One of the most obvious benefits of microservices is that it allows users to do continuous deployment and change, debug, or replace a part of the application without affecting the rest of the application. Using microservices architecture means, if anything goes wrong in a part of the application, it is contained in that very part, and the rest of the application continues to work without a glitch.

Though, however great microservices may sound, transforming a monolith into microservices architecture is easier said than done. Depending on the size of the monolithic core, it can take a few months to years, just to convert a monolithic core into multiple microservices.

Pros

  • Maintaining microservices is comparatively much easier because each one of them has its own purpose and built with a laser-like focus on that very purpose. It also allows developers to jump in and out of microservices quickly. They are easy to run and quick to deploy.
  •  Since all the microservices in an application are isolated from each other, if one part fails, it does not affect the other and doesn’t lead to downtime. For instance, even if the microservice that handles adding new orders is down, your customers would still be able to check the status of their existing orders.

Cons

  • Every application may have hundreds of microservices, making them operationally complex. Developers cannot manage it all at once on the same server or deploy them one by one. Instead, they will require automation to handle everything.
  • Communicating messages from one microservice to another takes a lot of effort because developers need to make sure the data is transferred sensibly and consistently. More often than not, you will have to create a new microservice to handle transfer and authentication of data.

Even with those cons, microservices are still preferred over monoliths. The initial time taken to break down a monolith into microservices may be a lot but after that, what you get is an easy to manage architecture.

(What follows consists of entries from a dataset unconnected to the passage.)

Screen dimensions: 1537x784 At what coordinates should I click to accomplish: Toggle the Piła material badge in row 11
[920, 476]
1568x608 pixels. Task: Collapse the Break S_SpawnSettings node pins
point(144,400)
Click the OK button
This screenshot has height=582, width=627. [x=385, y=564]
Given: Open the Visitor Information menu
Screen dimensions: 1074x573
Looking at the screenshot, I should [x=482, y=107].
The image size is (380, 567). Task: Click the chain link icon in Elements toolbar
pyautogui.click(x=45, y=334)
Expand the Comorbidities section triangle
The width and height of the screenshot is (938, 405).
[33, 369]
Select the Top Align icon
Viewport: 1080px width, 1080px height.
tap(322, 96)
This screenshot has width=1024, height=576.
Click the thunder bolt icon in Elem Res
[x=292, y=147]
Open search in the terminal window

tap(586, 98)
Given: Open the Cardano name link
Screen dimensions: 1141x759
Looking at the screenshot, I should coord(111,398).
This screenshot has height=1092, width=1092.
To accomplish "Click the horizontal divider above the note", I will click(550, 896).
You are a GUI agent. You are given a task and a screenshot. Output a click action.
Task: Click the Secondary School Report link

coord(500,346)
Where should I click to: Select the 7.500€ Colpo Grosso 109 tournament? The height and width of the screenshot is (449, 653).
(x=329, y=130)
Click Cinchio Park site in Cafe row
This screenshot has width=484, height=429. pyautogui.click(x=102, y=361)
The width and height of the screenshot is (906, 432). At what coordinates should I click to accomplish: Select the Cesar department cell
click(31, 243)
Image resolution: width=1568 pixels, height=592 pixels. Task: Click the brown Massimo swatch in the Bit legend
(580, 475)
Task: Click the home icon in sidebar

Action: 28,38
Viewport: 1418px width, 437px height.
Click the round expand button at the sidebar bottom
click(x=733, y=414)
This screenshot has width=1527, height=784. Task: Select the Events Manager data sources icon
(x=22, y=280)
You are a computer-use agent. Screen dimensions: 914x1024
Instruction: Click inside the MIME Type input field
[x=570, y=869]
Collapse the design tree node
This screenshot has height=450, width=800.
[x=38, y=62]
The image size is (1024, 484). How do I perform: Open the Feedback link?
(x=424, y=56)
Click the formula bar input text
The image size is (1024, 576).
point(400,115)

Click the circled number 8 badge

Though, if the initial costs and time for creating microservices is a lot for your organization and handling monolithic applications has become incredibly complicated, you might want to consider the self-contained system as an option.

Self-Contained System

Self-Contained Systems (SCS) are similar to microservices in the way that they allow you to breakdown a monolith into smaller and independent parts. But, there are many differences between SCS and microservices:

  • In SCS, you break a monolith down into replaceable and autonomous web applications, which isn’t the case with microservices
  • The SCS units are within software and larger than microservices
  • SCSs have their own autonomous UI, data storage, and business logic, making them more customizable than microservices
  • While API level integration of SCS is possible, UI level is a more preferred integration

Since SCS is bigger than microservices, when you break down a monolith, creating SCSs takes much lesser time than microservices. Instead of being a complete redesign, SCS makes an application more agile by dividing it into small steps to reduce chances of failure.

Pros

  • One of the biggest advantages of a self-contained system is that you can build several SCS units, each with different databases and languages.
  • With monolith broken down, you can easily handle the coding and deployment of the application. Since the data is internal, you don’t need to worry about how messages get passed from one SCS unit to another.

Cons

The line between SCS and microservice does exist, but it is slightly blurry, which means, it can be difficult for you to define an SCS architecturally. There is a lot more planning that goes into it before you can begin to break a monolith down into a self-contained system

Choosing between microservices vs self-contained systems

If you want to break down a monolithic and your end goal is microservices, you could still start with a self-contained system and then move towards microservices. Though you have to be patient while breaking down SCS units to make your software more agile.

As mentioned above, planning is more important than ever otherwise you might end up with SCS units that get bulkier and bigger with time. If that does happen, you will have to start breaking them those too into microservices.